フルトヴェングラーのブランデンブルク協奏曲第五番

ブランデンブルク協奏曲といえば忘れては不可ないのがフルトヴェングラーの弾き振りでしょう。

巨匠もこの曲を気に入っていたものと見えて、録音が二種類遺されています。オケはいずれもウィーン・フィル、フルートはニーダーマイヤーですが、ヴァイオリンが戦中ライヴ(デルタ)においてはシュナイダーハン、戦後の演奏においてはボスコフスキーと異なっています。音質は似たかよったかで、前者の二楽章の欠落を考慮すればまずは後者を聴くべきでしょう――ただしこの一九五〇年ライヴのEMI盤はクラウス=アイヒンガー組の脱臭漂白マスタリングなので、より良い復刻がデルタあたりから出そうな気がしないでもありません(初出の私家盤を以前聴かせてもらったことがあるのですが、その音質はEMI盤とは別物のようでした)。

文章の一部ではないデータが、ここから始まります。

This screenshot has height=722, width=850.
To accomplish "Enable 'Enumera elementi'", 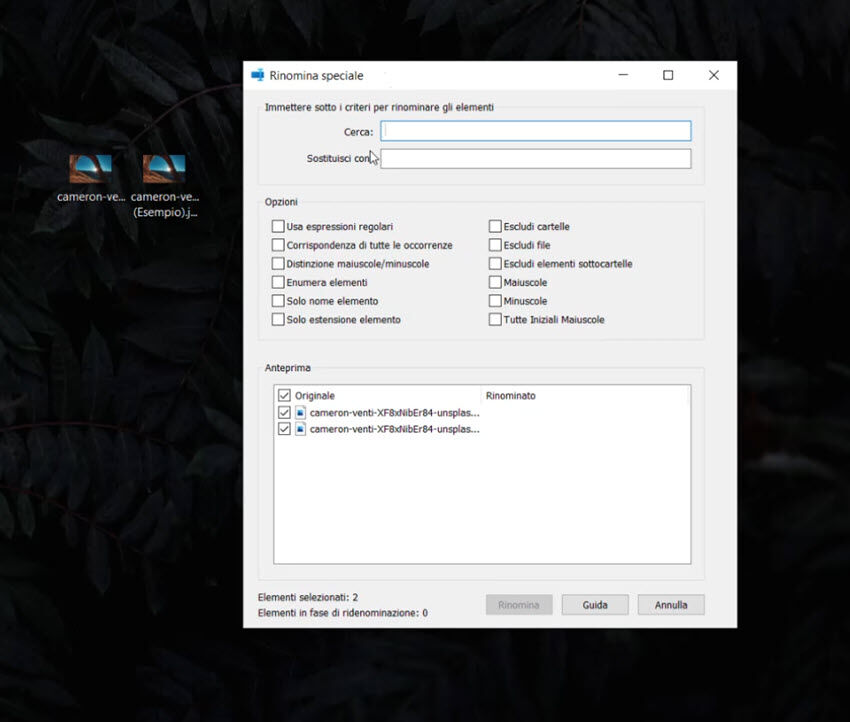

この演奏の聴き物はなんといってもフルトヴェングラーによるカデンツァです。巨匠のピアノ演奏はシュワルツコップに伴奏したヴォルフの歌曲とこのブランデンブルクくらいしか遺されていませんが、そのすばらしさは夙に内田光子女史の賞賛せるところでした。きわめてゆったりとしたテンポによる開始は、一面、指の回り具合による加減であることは確かでしょうが、その滔然たる広がりには、聴き手を異次元に引きずり込むかのような魔力があります。ダイナミクスの読み替えを伴って音楽はひたひたと昂揚し、その頂点においては限界ぎりぎりの突撃を敢行してさすがはフルトヴェングラーという圧倒的にして巨大な存在感を聴く者の前に刻するのです。しかしこれほど弾き手のやりたいことが如実に伝わってくるピアノも珍しいでしょう。

フルトヴェングラーの主著『音と言葉』にはバッハにまつわる小文が収められていまして、それを紐解けばフルトヴェングラーのバッハ理解がメンデルスゾーンによる「再発見」以来の文脈に沿ったものであることが明らかになりますが、たとえば二楽章を少し聴けば分かるように、その演奏はことさらなドラマ性や深刻趣味とは一線を画して、蓋し巨匠の感じ取ったところの優雅にして荘重な十八世紀の宮廷生活のリズムが現れたものとなっており、ひょっとしたら過激さを競いがちな近年の演奏よりもケーテンの宮廷楽団の精神に近いものなのかもしれないと、ときに思ったり思わなかったりします。少なくともこの演奏の重厚さを現代の演奏と比較して一概に退けるべきものだとは思いません。